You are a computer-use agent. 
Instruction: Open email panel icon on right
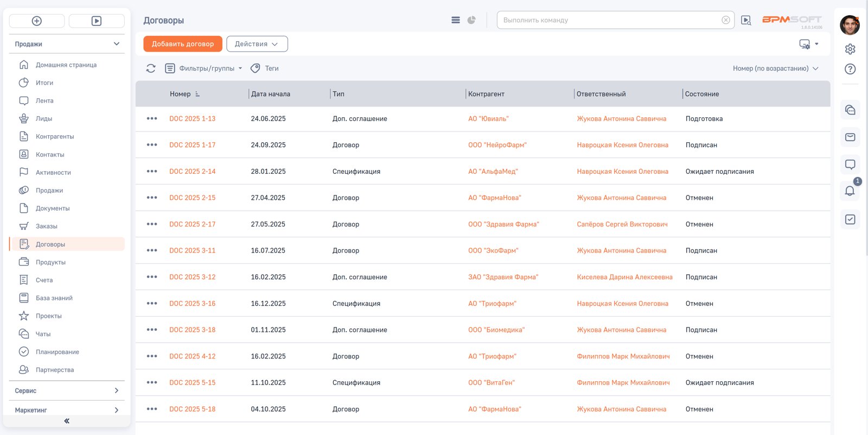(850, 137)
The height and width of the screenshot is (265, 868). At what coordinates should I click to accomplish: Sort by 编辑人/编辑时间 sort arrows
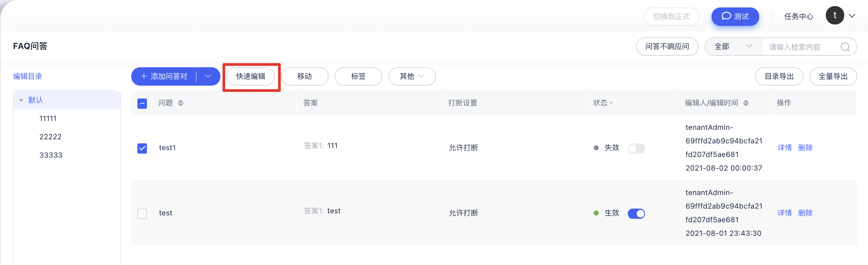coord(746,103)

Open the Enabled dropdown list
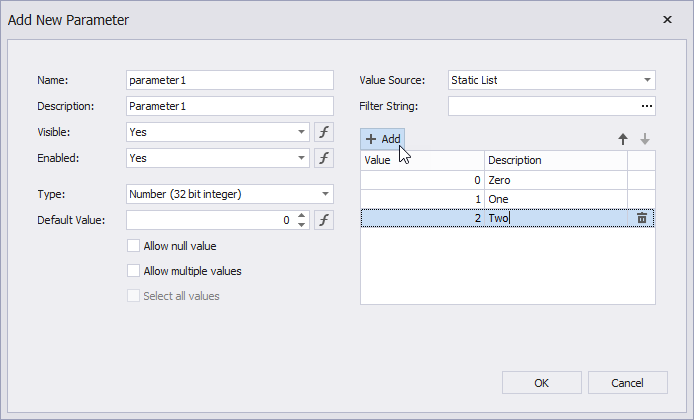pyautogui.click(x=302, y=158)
────────
ASSIGNMENT —
Please set down the records above word for word and omit their pictures.

EXERCISE ANSWER —
You are a computer-use agent. 
Instruction: Open email panel icon on right
(850, 137)
The height and width of the screenshot is (265, 868). At what coordinates should I click to accomplish: Sort by 编辑人/编辑时间 sort arrows
coord(746,103)

Open the Enabled dropdown list
pyautogui.click(x=302, y=158)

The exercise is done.